Newsmakers
Airlines rush to implement two person cockpit rule
April 1st 2015
At press time, Australia had quickly followed New Zealand and Canada in revising standard operating procedures for Australian registered commercial aircraft. Read More » With immediate effect, there must be two people in the cockpit of a commercial aircraft at all times during a flight. If either the captain or the co-pilot leave the flight deck, a flight attendant must stand in for the absent cockpit crew member. Several other airlines in the region, including Cathay Pacific Airways and Dragonair, have had this requirement in place for a long period, as have U.S. carriers.
Air New Zealand revised cockpit procedures within 24 hours of the Germanwings 9525 accident, which killed all 150 passengers and crew when it crashed in the French Alps on March 24. It is alleged the 27-year-old co-pilot, Andreas Lubitz, deliberately steered the plane into a French mountainside.
Ironically, the tragic accident happened a few weeks after the International Air Transport Association (IATA) said that statistically 2014 was the safest year on record for air transport, as measured in hull losses per one million flights. The industry had an accident rate of one hull loss for every 4.4 million flights last year, compared with one accident for every 2.4 million flights a year earlier.
The Asia-Pacific accident rate fell from 0.63 to 0.44 and North Asia from 0.06 to zero.
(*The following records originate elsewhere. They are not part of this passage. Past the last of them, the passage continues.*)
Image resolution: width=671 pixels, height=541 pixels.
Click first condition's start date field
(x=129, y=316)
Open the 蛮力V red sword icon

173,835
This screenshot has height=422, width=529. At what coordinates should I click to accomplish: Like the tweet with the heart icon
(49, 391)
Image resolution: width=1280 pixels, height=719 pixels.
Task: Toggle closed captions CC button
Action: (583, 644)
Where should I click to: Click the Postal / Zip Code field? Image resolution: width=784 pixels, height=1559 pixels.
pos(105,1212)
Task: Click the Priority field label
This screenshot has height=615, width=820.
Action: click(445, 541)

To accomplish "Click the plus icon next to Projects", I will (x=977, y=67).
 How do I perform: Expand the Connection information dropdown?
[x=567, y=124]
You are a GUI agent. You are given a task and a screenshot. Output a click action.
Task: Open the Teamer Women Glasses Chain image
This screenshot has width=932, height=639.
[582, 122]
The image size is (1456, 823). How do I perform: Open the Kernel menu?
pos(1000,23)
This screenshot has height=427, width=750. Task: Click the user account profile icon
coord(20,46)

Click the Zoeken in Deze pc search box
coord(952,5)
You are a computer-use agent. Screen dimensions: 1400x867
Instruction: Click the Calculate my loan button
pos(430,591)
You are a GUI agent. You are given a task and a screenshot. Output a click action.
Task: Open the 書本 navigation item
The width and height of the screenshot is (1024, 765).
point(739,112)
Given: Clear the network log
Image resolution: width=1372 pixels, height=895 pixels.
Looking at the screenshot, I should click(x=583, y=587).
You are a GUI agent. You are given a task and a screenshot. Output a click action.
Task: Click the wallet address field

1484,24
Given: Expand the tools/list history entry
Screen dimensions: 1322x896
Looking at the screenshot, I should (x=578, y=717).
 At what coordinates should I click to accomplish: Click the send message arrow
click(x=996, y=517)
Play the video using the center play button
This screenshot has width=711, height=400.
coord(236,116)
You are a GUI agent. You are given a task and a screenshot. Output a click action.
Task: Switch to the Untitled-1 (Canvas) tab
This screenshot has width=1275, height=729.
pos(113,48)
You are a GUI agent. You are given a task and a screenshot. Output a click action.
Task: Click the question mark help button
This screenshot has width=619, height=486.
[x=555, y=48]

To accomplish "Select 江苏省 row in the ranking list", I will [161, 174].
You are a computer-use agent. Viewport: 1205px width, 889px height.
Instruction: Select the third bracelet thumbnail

However, the number of fatalities did increase in 2014 mainly because of the heavy loss of life from the two Malaysia Airlines accidents and the crash of an Indonesia AirAsia jet on December 28 last year.
IATA said there were 12 fatal accidents involving 641 fatalities last year, compared with an average of 19 fatal accidents and the loss of 517 lives annually for the five years from 2009.
The destruction of Malaysia Airlines MH17 by anti-aircraft fire on July 8, 2014, is not included as an accident in the globally recognized accident classification criteria.